Information given ->
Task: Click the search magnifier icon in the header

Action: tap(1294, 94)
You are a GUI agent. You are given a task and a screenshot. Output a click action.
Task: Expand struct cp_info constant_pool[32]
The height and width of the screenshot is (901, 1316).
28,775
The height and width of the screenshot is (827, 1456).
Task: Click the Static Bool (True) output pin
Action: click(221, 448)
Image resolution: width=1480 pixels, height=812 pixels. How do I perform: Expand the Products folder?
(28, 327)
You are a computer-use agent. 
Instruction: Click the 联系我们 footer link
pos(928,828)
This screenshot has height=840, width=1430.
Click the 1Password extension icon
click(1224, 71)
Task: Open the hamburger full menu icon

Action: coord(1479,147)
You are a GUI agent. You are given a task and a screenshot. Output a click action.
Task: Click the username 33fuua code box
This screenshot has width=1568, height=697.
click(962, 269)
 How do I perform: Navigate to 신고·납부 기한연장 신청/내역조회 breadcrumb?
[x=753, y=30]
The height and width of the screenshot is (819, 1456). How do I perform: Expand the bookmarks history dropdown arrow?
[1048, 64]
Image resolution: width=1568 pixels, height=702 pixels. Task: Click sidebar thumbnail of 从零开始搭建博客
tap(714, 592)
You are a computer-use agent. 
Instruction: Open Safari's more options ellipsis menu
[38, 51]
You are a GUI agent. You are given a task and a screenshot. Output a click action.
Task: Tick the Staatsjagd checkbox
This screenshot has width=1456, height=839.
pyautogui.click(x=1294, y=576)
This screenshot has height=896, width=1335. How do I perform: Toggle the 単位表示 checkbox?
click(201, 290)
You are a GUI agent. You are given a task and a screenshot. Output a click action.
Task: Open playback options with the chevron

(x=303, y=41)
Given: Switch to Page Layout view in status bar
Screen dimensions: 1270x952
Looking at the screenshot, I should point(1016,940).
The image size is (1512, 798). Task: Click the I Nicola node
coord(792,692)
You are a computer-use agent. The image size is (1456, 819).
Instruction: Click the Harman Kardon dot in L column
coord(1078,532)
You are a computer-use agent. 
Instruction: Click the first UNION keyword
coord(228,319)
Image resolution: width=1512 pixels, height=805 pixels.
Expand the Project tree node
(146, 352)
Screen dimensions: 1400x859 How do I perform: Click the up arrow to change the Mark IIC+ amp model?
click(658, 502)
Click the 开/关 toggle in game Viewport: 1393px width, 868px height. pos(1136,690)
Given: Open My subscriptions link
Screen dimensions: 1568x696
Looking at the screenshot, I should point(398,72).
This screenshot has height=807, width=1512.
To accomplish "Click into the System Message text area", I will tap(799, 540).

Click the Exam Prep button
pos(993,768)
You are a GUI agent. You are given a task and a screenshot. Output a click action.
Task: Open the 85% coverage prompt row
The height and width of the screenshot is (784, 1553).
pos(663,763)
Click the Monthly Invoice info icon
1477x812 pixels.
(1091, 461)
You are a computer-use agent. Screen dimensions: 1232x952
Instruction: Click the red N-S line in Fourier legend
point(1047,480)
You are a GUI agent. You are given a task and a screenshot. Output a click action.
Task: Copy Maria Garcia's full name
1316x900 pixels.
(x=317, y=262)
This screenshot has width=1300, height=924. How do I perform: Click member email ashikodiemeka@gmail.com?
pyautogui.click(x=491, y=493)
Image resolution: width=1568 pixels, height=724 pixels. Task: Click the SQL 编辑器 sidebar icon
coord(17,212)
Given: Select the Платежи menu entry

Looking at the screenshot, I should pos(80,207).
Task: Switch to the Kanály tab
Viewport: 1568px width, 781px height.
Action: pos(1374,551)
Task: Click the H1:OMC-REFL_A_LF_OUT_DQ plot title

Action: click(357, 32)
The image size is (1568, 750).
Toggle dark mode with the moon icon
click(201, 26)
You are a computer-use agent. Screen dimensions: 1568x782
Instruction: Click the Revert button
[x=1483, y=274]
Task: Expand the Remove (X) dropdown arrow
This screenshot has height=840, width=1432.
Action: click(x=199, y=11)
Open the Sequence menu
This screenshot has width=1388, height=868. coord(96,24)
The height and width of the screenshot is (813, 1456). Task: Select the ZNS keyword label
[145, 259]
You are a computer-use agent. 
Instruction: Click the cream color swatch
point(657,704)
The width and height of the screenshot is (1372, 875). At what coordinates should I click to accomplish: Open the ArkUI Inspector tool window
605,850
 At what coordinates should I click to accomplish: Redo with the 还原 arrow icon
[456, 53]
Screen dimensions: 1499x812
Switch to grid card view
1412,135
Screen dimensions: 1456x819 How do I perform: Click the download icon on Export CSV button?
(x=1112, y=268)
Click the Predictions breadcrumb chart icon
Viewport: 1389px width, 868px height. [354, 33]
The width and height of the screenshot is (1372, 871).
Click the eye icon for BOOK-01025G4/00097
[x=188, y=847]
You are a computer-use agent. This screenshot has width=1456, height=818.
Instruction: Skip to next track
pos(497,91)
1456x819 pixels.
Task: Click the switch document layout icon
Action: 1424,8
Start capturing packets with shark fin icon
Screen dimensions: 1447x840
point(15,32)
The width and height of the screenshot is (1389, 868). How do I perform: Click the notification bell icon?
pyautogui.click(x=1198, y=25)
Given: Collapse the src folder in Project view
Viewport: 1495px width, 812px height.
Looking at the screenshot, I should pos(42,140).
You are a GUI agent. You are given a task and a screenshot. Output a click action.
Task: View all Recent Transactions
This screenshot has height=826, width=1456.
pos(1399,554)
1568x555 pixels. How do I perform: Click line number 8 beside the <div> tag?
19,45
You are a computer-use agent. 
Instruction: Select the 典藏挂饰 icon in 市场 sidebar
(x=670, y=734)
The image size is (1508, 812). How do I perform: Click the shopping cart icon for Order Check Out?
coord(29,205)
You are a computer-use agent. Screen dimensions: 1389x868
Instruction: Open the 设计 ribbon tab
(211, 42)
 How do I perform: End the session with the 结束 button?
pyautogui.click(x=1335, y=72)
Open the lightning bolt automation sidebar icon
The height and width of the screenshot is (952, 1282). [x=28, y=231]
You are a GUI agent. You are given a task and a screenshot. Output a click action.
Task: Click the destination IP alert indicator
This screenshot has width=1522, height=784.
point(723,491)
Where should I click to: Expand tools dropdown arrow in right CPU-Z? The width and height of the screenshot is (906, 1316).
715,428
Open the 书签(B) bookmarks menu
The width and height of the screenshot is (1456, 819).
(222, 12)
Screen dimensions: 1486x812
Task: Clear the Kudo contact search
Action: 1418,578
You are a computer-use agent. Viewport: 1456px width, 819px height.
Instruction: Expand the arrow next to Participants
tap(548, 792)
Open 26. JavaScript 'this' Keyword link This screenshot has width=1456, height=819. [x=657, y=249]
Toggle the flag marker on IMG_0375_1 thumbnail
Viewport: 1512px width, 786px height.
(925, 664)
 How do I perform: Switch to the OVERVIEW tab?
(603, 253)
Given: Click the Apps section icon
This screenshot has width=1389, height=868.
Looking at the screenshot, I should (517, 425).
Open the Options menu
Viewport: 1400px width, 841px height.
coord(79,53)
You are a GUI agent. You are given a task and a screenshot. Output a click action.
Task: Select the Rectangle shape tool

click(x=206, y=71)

Exercise ->
Reproduce, please, every line of the records above without alteration.

Response ->
Task: Click the search magnifier icon in the header

Action: tap(1294, 94)
You are a GUI agent. You are given a task and a screenshot. Output a click action.
Task: Expand struct cp_info constant_pool[32]
The height and width of the screenshot is (901, 1316).
28,775
The height and width of the screenshot is (827, 1456).
Task: Click the Static Bool (True) output pin
Action: click(221, 448)
Image resolution: width=1480 pixels, height=812 pixels. How do I perform: Expand the Products folder?
(28, 327)
You are a computer-use agent. 
Instruction: Click the 联系我们 footer link
pos(928,828)
This screenshot has height=840, width=1430.
Click the 1Password extension icon
click(1224, 71)
Task: Open the hamburger full menu icon

Action: coord(1479,147)
You are a GUI agent. You are given a task and a screenshot. Output a click action.
Task: Click the username 33fuua code box
This screenshot has width=1568, height=697.
click(962, 269)
 How do I perform: Navigate to 신고·납부 기한연장 신청/내역조회 breadcrumb?
[x=753, y=30]
The height and width of the screenshot is (819, 1456). How do I perform: Expand the bookmarks history dropdown arrow?
[1048, 64]
Image resolution: width=1568 pixels, height=702 pixels. Task: Click sidebar thumbnail of 从零开始搭建博客
tap(714, 592)
You are a computer-use agent. 
Instruction: Open Safari's more options ellipsis menu
[38, 51]
You are a GUI agent. You are given a task and a screenshot. Output a click action.
Task: Tick the Staatsjagd checkbox
This screenshot has width=1456, height=839.
pyautogui.click(x=1294, y=576)
This screenshot has height=896, width=1335. How do I perform: Toggle the 単位表示 checkbox?
click(201, 290)
You are a GUI agent. You are given a task and a screenshot. Output a click action.
Task: Open playback options with the chevron

(x=303, y=41)
Given: Switch to Page Layout view in status bar
Screen dimensions: 1270x952
Looking at the screenshot, I should point(1016,940).
The image size is (1512, 798). Task: Click the I Nicola node
coord(792,692)
You are a computer-use agent. The image size is (1456, 819).
Instruction: Click the Harman Kardon dot in L column
coord(1078,532)
You are a computer-use agent. 
Instruction: Click the first UNION keyword
coord(228,319)
Image resolution: width=1512 pixels, height=805 pixels.
Expand the Project tree node
(146, 352)
Screen dimensions: 1400x859 How do I perform: Click the up arrow to change the Mark IIC+ amp model?
click(658, 502)
Click the 开/关 toggle in game Viewport: 1393px width, 868px height. pos(1136,690)
Given: Open My subscriptions link
Screen dimensions: 1568x696
Looking at the screenshot, I should point(398,72).
This screenshot has height=807, width=1512.
To accomplish "Click into the System Message text area", I will tap(799, 540).

Click the Exam Prep button
pos(993,768)
You are a GUI agent. You are given a task and a screenshot. Output a click action.
Task: Open the 85% coverage prompt row
The height and width of the screenshot is (784, 1553).
pos(663,763)
Click the Monthly Invoice info icon
1477x812 pixels.
(1091, 461)
You are a computer-use agent. Screen dimensions: 1232x952
Instruction: Click the red N-S line in Fourier legend
point(1047,480)
You are a GUI agent. You are given a task and a screenshot. Output a click action.
Task: Copy Maria Garcia's full name
1316x900 pixels.
(x=317, y=262)
This screenshot has width=1300, height=924. How do I perform: Click member email ashikodiemeka@gmail.com?
pyautogui.click(x=491, y=493)
Image resolution: width=1568 pixels, height=724 pixels. Task: Click the SQL 编辑器 sidebar icon
coord(17,212)
Given: Select the Платежи menu entry

Looking at the screenshot, I should pos(80,207).
Task: Switch to the Kanály tab
Viewport: 1568px width, 781px height.
Action: pos(1374,551)
Task: Click the H1:OMC-REFL_A_LF_OUT_DQ plot title

Action: click(357, 32)
The image size is (1568, 750).
Toggle dark mode with the moon icon
click(201, 26)
You are a computer-use agent. Screen dimensions: 1568x782
Instruction: Click the Revert button
[x=1483, y=274]
Task: Expand the Remove (X) dropdown arrow
This screenshot has height=840, width=1432.
Action: click(x=199, y=11)
Open the Sequence menu
This screenshot has width=1388, height=868. coord(96,24)
The height and width of the screenshot is (813, 1456). Task: Select the ZNS keyword label
[145, 259]
You are a computer-use agent. 
Instruction: Click the cream color swatch
point(657,704)
The width and height of the screenshot is (1372, 875). At what coordinates should I click to accomplish: Open the ArkUI Inspector tool window
605,850
 At what coordinates should I click to accomplish: Redo with the 还原 arrow icon
[456, 53]
Screen dimensions: 1499x812
Switch to grid card view
1412,135
Screen dimensions: 1456x819 How do I perform: Click the download icon on Export CSV button?
(x=1112, y=268)
Click the Predictions breadcrumb chart icon
Viewport: 1389px width, 868px height. [354, 33]
The width and height of the screenshot is (1372, 871).
Click the eye icon for BOOK-01025G4/00097
[x=188, y=847]
You are a computer-use agent. This screenshot has width=1456, height=818.
Instruction: Skip to next track
pos(497,91)
1456x819 pixels.
Task: Click the switch document layout icon
Action: 1424,8
Start capturing packets with shark fin icon
Screen dimensions: 1447x840
point(15,32)
The width and height of the screenshot is (1389, 868). How do I perform: Click the notification bell icon?
pyautogui.click(x=1198, y=25)
Given: Collapse the src folder in Project view
Viewport: 1495px width, 812px height.
Looking at the screenshot, I should pos(42,140).
You are a GUI agent. You are given a task and a screenshot. Output a click action.
Task: View all Recent Transactions
This screenshot has height=826, width=1456.
pos(1399,554)
1568x555 pixels. How do I perform: Click line number 8 beside the <div> tag?
19,45
You are a computer-use agent. 
Instruction: Select the 典藏挂饰 icon in 市场 sidebar
(x=670, y=734)
The image size is (1508, 812). How do I perform: Click the shopping cart icon for Order Check Out?
coord(29,205)
You are a computer-use agent. Screen dimensions: 1389x868
Instruction: Open the 设计 ribbon tab
(211, 42)
 How do I perform: End the session with the 结束 button?
pyautogui.click(x=1335, y=72)
Open the lightning bolt automation sidebar icon
The height and width of the screenshot is (952, 1282). [x=28, y=231]
You are a GUI agent. You are given a task and a screenshot. Output a click action.
Task: Click the destination IP alert indicator
This screenshot has width=1522, height=784.
point(723,491)
Where should I click to: Expand tools dropdown arrow in right CPU-Z? The width and height of the screenshot is (906, 1316).
715,428
Open the 书签(B) bookmarks menu
The width and height of the screenshot is (1456, 819).
(222, 12)
Screen dimensions: 1486x812
Task: Clear the Kudo contact search
Action: 1418,578
You are a computer-use agent. Viewport: 1456px width, 819px height.
Instruction: Expand the arrow next to Participants
tap(548, 792)
Open 26. JavaScript 'this' Keyword link This screenshot has width=1456, height=819. [x=657, y=249]
Toggle the flag marker on IMG_0375_1 thumbnail
Viewport: 1512px width, 786px height.
(925, 664)
 How do I perform: Switch to the OVERVIEW tab?
(603, 253)
Given: Click the Apps section icon
This screenshot has width=1389, height=868.
Looking at the screenshot, I should (517, 425).
Open the Options menu
Viewport: 1400px width, 841px height.
coord(79,53)
You are a GUI agent. You are given a task and a screenshot. Output a click action.
Task: Select the Rectangle shape tool

click(x=206, y=71)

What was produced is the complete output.